My preferred option is very fast, I sampled a tab-delimited data file with 13 columns, 23.1M rows, 2.0GB uncompressed.

# randomly sample select 5% of lines in file
# including header row, exclude blank lines, new seed

time \
awk 'BEGIN  {srand()} 
     !/^$/  { if (rand() <= .05 || FNR==1) print > "data-sample.txt"}' data.txt

# awk  tsv004  3.76s user 1.46s system 91% cpu 5.716 total
迎风吟唱 2025-01-11 08:05:35
seq 1 100 | python3 -c 'print(__import__("random").choice(__import__("sys").stdin.readlines()))'
seq 1 100 | python3 -c 'print(__import__("random").choice(__import__("sys").stdin.readlines()))'
始终不够爱げ你 2025-01-11 08:05:35

这是一个“增量随机采样器”,它在一次传递中从任意数量的行中精确选取 N 个样本,并且不会在内存中存储超过 N 行。

  • 它恰好选择了 N 个样本。
  • 每条线被选择的概率相等。
  • 它只读取一次输入。
  • 无需排序、迭代或比较。
  • 它一次不会在内存中存储超过 N 行。

它的工作原理如下:

  1. 将前 N 行存储在样本 [0..N-1] 中。
  2. N 行后,从 0 到 (#linesSoFar - 1) 中选择一个随机数 r
  3. 如果 r < N,用新行替换样本[r]。否则,请跳过它。
  4. 读取所有行后,对样本 [] 进行打乱,以防前 N 行中的任何一行碰巧仍然以其原始的非随机顺序存在。
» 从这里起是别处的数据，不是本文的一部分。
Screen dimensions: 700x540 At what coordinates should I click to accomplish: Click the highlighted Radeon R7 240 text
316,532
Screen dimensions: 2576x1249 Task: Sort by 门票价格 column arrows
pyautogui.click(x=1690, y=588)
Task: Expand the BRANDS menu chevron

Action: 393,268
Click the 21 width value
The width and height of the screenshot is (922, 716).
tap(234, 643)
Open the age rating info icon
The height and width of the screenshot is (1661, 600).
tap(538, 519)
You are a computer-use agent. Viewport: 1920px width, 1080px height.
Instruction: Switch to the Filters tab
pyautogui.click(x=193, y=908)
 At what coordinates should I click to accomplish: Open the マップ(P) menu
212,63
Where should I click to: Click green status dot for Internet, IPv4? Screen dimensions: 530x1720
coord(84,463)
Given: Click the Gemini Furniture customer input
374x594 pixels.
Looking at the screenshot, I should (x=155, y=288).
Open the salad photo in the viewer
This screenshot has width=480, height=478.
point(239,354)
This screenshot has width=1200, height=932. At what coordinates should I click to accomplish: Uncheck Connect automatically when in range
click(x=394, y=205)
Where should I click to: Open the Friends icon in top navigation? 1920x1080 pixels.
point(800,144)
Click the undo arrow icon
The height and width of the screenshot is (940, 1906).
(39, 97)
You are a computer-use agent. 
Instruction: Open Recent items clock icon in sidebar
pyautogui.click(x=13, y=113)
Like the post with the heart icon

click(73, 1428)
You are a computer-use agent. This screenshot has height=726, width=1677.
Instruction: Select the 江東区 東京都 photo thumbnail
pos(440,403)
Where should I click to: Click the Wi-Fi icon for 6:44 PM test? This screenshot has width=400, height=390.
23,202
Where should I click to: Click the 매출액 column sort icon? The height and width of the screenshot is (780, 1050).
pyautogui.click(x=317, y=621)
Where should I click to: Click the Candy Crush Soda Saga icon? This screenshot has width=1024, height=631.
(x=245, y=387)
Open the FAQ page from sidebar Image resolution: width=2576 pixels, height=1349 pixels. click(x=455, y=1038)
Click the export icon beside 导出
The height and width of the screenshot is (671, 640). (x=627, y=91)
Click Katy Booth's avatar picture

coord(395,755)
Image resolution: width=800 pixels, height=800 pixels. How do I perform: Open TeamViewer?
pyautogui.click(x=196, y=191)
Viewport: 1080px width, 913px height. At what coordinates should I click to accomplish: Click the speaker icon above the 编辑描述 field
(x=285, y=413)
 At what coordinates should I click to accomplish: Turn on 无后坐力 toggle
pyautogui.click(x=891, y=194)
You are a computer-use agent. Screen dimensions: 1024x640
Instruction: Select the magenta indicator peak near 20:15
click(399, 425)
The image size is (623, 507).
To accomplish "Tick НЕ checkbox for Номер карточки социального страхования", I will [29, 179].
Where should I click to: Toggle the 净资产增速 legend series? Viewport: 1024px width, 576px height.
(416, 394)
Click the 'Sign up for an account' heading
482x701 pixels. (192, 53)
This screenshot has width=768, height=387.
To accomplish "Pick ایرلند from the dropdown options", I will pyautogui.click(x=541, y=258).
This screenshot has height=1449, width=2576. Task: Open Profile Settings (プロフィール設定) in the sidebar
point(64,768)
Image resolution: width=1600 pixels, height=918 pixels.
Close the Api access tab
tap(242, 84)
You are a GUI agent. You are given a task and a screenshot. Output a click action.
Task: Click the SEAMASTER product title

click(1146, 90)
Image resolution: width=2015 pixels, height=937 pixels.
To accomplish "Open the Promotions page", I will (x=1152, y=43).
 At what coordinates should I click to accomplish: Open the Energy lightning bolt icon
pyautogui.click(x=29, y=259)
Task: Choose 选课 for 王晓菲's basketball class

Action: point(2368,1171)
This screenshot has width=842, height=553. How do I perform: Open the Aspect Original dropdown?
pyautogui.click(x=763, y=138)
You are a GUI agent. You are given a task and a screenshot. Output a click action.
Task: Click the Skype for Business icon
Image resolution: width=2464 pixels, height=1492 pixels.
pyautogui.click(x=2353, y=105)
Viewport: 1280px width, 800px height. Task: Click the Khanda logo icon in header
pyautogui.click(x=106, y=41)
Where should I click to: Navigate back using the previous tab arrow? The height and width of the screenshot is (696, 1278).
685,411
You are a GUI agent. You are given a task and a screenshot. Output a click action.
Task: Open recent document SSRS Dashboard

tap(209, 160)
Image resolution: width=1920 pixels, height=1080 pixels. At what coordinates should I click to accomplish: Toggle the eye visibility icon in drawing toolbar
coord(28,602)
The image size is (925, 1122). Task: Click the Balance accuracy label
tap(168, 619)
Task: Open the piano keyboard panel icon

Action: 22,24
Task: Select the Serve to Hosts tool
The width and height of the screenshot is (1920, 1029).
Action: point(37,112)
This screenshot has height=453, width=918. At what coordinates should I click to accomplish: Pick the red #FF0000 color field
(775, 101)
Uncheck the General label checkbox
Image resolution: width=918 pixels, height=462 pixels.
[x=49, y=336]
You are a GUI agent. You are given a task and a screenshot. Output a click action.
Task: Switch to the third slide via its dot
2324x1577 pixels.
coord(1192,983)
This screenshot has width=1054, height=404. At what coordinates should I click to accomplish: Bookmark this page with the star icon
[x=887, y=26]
我做了一个证明,以确保这使每条线都有相同的概率包含在最终样本中。我还做了一些大型的实证实验来证明同样的事情。

当我需要从一段时间内未知的数百万条条目的日志中获取 10,000 条消息的随机样本时,我想到了这个算法。使用这种方法,我不需要一次存储超过 N 个消息,也不需要提前猜测要保留哪一部分消息才能最终获得所需的 N 个样本。

这是一个 python 实现。您可以通过以下方式从命令行调用它:

`cat <inputFile> | python incremental_sampler.py [#samples=1000] > <outputFile>`

或者从您自己的 python 程序调用它。它非常简单,我发现移植到其他语言是微不足道的。

import random
import sys


# Incremental random sampler.
#   Author: Randy Wilson, Ph.D.
#   Date: 14 February 2007
# Generates a random sample of all the values passed to it,
#   without ever having to store more than the number of samples
#   being taken ('max_samples').
# Stores the first 'max_samples' values. 
# Then chooses a random index from 0..num_samples-1.
#   If the random index is within the first max_samples, 
#     then that array element is replaced.
#     Otherwise, the new value is ignored.
# This gives every incoming sample the same probability of
#   max_samples/num_samples of being included.
#
# For example, if max_samples=1000, and 50,000 values are 
#   passed to add_sample(), then the first 1000 samples are all kept.
# After that, there is a 1000/1001, 1000/1002, etc., chance
#   of each sample replacing one selected earlier.
# After adding all 50,000 samples, get_samples() will shuffle the 
#   1000 samples that were kept and return them.
# Never were more than 1000 samples stored during the entire process.
# This means you could get a sample from billions of values 
#   without blowing out memory.
class IncrementalSampler:
    def __init__(self, sample_size):
        # Number of samples desired in the end
        self.sample_size = sample_size
        # Number of samples added via add_sample so far
        self.num_samples = 0
        # Values included in the random sample so far. These may be replaced by values added later.
        self.samples = []

    def add_sample(self, value):
        if self.num_samples < self.sample_size:
            self.samples.append(value)
        else:
            position = random.randint(0, self.num_samples)
            if position < self.sample_size:
                self.samples[position] = value
        self.num_samples += 1

    def get_samples(self):
        random.shuffle(self.samples)
        return self.samples


# Command-line interface.
# Usage: cat <file> | incremental_sampler.py [#samples] > <outputFile>
sample_size = 1000
if len(sys.argv) > 1:
    sample_size = int(sys.argv[1])
sampler = IncrementalSampler(sample_size)
for line in sys.stdin:
    sampler.add_sample(line.rstrip('\r\n'))
for line in sampler.get_samples():
    print(line)

Here is an "incremental random sampler" that picks exactly N samples from any number of lines in one pass, never storing more than N lines in memory.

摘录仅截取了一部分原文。